--- BEGIN Excerpted text ---
Cate Haste: Passionate Spirit - The Life of Alma Mahler review - a racy life pacily narrated

Cate Haste: Passionate Spirit - The Life of Alma Mahler review - a racy life pacily narrated

The creative Viennese soclalite who obsessively nurtured masterpieces by others

Alma with her daughters by Mahler Maria and Anna

Charismatic, full of vital elan to the end, inconsistent, fitfully creative, a casually anti-semitic Conservative Catholic married to two of the greatest Jewish artists, Alma Mahler/Gropius/Werfel née Schindler can never be subject to a boring biography.

A child of her fin de siècle time, torn between the need to be free and the will to inspire great figures, she was all too often gauged by the men who loved and tried to dominate her. Cate Haste gives us their verdicts, but the picture drawn from Alma's diaries and autobiographies only confirms the general portrait.
--- END Excerpted text ---
What is asked:
A. In the Alma Mahler review, what was Alma's surname at birth?
B. Say whether each statement agrees with the Alma Mahler review, answering yes or no and quoting the words of the review that decide it: (i) Alma is described as a Conservative Catholic. (ii) Alma was most often judged by the women around her. (iii) The picture drawn from Alma's diaries and autobiographies contradicts the general portrait of her.
C. Write the next part of the Alma Mahler review, picking up after its final sentence.
The material that comes after this review is separate from it.
--- BEGIN Data provided ---
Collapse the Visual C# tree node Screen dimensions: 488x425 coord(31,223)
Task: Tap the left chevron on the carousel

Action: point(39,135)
--- END Data provided ---
Answers below:
A. Schindler.

B.
(i) Yes: "a casually anti-semitic Conservative Catholic"
(ii) No: "she was all too often gauged by the men who loved and tried to dominate her"
(iii) No: "only confirms the general portrait"

C.
There's little new here, despite Haste's claims of "deep delving" (somewhat undermined by immediate acknowledgment of help from researchers and translators - inevitably disdained by those of us compelled to be lone-wolf biographers). It's good to read around the years with Gustav Mahler, who all too typically told his new wife that there wasn't room for two composers in the marriage but in his desperation to keep Alma from her new love Walter Gropius finally gave encouragement to her song-writing just before he died.

Gustav Klimt, her first great love, told her she was "spoilt by too much attention, conceited and superficial". In him, Zemlinsky and Mahler she obviously sought a replacement for the artist father she revered, who died when she was 13 years old (one revelation here, drawn from Marie Bonaparte's unpublished diary manuscript as reproduced in Stuart Feder's Gustav Mahler: A Year in Crisis, tells us more about Mahler's meeting with Freud and the great psychonalyst - rather than "psychotherapist," as Haste puts it - enlightening him about his mother-fixation).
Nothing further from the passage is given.